Watch: President Xi’s arrival
The visit also will help to further establish diplomatic relations between the two nations, Locke said, including seeking common ground on such pressing issues as cybersecurity and climate change.
“There are many areas of common interest between China and the U.S.,” Locke said. “…And there’s no substitute for face to face dialogue between President Obama and President Xi.”
How large is the contingent from China?
Any visit details from China’s officials are difficult to obtain, but Starbucks, whose CEO was on the planning committee, reports that 1,000 people are making the trip. Not all, presumably, are on that 747.
Hong Kong’s The Standard described the delegation as “a historic line-up of China’s business heavyweights .” They include Alibaba chief Jack Ma and lesser-known but also powerful executives such as the head of the Industrial and Commercial Bank of China, the world’s largest bank.
In an interview ahead of his visit to Seattle and the nation’s capital, Chinese President Xi Jinping told the Wall Street Journal that the economic slowdown that has rattled markets worldwide won’t deter the structural reforms he has promised.

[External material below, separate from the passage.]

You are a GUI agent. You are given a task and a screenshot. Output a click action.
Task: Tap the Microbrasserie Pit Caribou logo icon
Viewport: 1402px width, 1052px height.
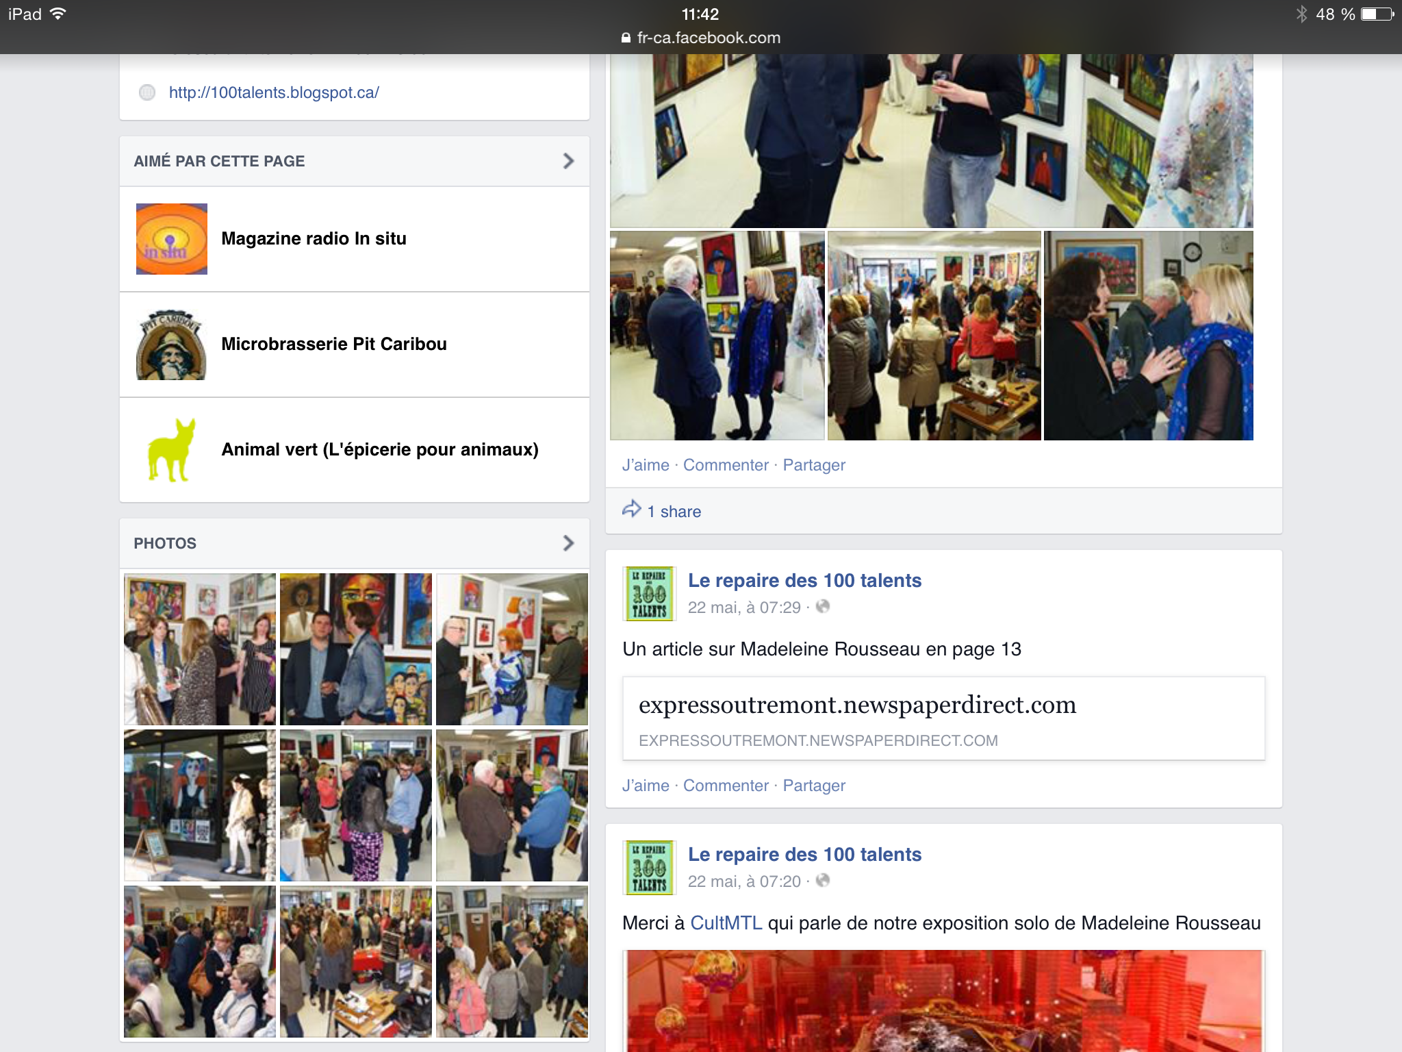click(x=171, y=345)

“Any ship, however large, may occasionally get unstable sailing on the high sea,” he said.
As for this summer’s widespread government interventions to halt the slide in China’s stock market, Xi declared they were comparable to actions taken by governments in “some mature foreign markets,” the WSJ reported.
He downplayed the disputes that have caused a growing rift between the U.S. and China, and said his country wants to cooperate on resolving them.
“I don’t believe any country is capable of rearranging the architecture of global governance toward itself,” he told the Journal in written responses to questions, adding, “Facts have shown that the interests of China and the U.S. are increasingly intertwined.”
But he dismissed concerns that U.S. businesses are being treated unfairly in China, and said controls on Internet access and new restrictions on foreign non-profits will continue.
Xi may address some of these themes tonight at a banquet at the Westin Hotel, where he’ll speak directly to an audience of U.S. political and business leaders.